Jakob’s daughter Magdalena shares her father’s talent for healing, as well as his sharp and logical mind, but she’s also active, inquisitive, and persistent. Her wit, determination, learning, and dark good looks have won the heart of the ambitious Simon Fronwieser, but their relationship is fraught and virtually forbidden, for as a hangman’s daughter Magdalena is considered unclean, uncanny, and practically a witch – entirely unsuitable as a match for the son of a respectable burgher. Besides, Simon’s father, the town doctor, bitterly resents the fact that most of the town – his son included – believe the hangman to be a more effective healer than the doctor.

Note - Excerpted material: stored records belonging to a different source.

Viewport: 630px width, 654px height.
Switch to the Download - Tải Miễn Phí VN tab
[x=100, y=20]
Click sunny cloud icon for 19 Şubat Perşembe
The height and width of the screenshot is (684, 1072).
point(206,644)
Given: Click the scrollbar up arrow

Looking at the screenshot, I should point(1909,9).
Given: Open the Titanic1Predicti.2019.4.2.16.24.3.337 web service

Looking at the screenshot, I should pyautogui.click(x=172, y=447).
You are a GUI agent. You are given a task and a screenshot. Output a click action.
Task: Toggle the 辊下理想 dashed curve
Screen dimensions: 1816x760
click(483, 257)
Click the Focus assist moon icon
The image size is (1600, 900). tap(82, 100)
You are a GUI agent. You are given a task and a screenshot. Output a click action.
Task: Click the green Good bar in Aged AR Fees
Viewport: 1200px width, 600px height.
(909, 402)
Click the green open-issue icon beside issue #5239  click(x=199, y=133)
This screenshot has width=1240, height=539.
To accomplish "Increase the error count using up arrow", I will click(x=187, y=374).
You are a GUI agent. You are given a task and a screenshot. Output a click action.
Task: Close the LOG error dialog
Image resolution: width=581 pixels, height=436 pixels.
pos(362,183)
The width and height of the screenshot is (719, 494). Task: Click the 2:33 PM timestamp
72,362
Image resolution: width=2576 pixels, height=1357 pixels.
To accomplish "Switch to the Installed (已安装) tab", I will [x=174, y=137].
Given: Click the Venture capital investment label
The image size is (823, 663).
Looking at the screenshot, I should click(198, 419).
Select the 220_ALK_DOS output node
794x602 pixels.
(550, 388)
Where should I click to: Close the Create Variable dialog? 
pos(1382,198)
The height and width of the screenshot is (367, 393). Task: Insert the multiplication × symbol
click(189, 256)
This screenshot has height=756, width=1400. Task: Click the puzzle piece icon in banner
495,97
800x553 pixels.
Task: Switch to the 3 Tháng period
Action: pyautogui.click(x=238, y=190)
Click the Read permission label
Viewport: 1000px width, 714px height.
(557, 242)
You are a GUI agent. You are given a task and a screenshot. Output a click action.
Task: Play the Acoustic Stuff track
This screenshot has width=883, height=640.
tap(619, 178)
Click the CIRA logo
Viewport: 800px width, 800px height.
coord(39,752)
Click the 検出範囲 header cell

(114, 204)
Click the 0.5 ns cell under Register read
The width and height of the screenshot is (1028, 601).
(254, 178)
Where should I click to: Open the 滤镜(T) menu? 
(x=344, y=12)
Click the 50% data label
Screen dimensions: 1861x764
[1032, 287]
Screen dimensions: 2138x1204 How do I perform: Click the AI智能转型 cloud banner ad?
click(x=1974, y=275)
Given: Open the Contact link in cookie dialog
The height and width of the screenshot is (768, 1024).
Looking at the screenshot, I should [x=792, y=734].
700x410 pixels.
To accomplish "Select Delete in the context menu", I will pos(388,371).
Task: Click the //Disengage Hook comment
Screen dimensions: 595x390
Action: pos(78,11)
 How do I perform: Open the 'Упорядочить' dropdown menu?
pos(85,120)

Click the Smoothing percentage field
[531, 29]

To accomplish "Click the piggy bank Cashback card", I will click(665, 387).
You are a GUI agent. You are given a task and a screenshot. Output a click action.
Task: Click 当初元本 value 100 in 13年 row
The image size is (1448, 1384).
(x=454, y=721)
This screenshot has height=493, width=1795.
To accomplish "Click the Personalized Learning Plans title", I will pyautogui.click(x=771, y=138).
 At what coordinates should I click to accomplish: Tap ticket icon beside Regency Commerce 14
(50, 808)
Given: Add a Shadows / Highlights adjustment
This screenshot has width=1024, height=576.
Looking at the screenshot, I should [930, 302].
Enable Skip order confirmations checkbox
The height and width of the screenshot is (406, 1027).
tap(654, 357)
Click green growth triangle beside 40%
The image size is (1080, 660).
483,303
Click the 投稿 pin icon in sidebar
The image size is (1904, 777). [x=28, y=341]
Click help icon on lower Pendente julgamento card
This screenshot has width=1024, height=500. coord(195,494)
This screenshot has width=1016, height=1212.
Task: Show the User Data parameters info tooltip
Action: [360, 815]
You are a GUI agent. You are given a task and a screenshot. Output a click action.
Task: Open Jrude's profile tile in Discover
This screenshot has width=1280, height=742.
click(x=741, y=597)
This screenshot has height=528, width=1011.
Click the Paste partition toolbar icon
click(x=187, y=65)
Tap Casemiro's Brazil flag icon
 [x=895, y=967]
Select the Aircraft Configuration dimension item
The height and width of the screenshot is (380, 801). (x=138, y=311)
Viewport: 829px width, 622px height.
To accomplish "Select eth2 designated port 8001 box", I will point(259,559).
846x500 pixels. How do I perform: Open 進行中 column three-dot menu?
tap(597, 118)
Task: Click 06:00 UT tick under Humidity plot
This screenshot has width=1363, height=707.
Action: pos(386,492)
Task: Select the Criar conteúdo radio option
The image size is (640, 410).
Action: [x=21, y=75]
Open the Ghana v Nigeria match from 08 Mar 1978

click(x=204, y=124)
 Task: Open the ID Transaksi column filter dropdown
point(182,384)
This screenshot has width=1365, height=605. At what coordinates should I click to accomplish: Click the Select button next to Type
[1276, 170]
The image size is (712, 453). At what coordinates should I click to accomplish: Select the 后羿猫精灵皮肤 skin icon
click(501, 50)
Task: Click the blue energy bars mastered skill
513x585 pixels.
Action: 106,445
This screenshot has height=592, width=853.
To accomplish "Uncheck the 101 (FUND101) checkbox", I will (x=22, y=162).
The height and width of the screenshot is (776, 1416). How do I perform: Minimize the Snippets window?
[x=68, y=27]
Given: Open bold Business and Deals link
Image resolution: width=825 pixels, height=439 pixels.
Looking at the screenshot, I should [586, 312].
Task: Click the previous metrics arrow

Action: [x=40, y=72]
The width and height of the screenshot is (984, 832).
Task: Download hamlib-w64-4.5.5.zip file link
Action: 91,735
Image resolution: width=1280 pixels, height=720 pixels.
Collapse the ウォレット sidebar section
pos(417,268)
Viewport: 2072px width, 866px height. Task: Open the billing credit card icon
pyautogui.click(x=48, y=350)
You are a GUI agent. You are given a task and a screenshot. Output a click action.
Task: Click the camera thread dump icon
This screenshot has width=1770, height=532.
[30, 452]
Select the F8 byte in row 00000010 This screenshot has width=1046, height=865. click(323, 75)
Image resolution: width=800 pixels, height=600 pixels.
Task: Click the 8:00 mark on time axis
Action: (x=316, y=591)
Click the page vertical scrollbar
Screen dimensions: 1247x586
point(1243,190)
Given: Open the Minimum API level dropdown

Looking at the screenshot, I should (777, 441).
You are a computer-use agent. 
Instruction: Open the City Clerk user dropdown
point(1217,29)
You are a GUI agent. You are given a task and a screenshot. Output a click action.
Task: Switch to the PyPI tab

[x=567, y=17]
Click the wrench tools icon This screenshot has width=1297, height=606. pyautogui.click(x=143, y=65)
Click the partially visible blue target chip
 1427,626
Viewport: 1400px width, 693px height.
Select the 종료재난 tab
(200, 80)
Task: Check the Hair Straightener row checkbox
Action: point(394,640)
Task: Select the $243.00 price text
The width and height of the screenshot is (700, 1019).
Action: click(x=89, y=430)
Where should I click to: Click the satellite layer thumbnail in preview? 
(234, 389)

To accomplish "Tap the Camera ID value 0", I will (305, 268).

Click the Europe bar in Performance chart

Pötzsch has done a fine job bringing the characters and culture of old Schongau to life, and the setting is entirely convincing. It helps that it’s based on research into his own family’s background, as he himself is descended from those Kuisls who were the historical hangmen of Schongau for generations. His description of the hangman’s art is fascinating, if sometimes gruesome, though he has made his Jakob Kuisl a thoughtful and introspective man who performs his tasks from a sense of necessity and a feeling that another in his place would be less careful – and ultimately, less merciful.
The hangman Kuisl, his meddlesome and mettlesome daughter, and her scholarly lover get caught up in some seriously dark and lurid affairs there in the back woods of Bavaria. The novels move fast, and are really more thrillers than mysteries, as “whodunit” is never all that hard to figure out. Pötzsch keeps the action flowing, with murder, madness, and mayhem, abduction, escape, and intrigue to spare as he switches back and forth between his three protagonists. The dark forests are haunted by renegade ex-soldiers, religious fanatics abound, ancient treasures excite mad avarice, and the immediate explanation for anything unexplained is witchcraft. Pötzsch has a talent for concocting creepy, Grand-Guignol villainy, and his heroes need quick thinking and derring-do to take the villains down. The results, in the first two novels, are very satisfying.
The next two books in the series, “The Beggar King” and “The Poisoned Pilgrim,” are now available in English language editions as well. I’m looking forward to reading them.
“The Hangman’s Daughter” and “The Dark Monk” are available from Amazon in trade paperback, Kindle ebook, and unabridged Audible download formats.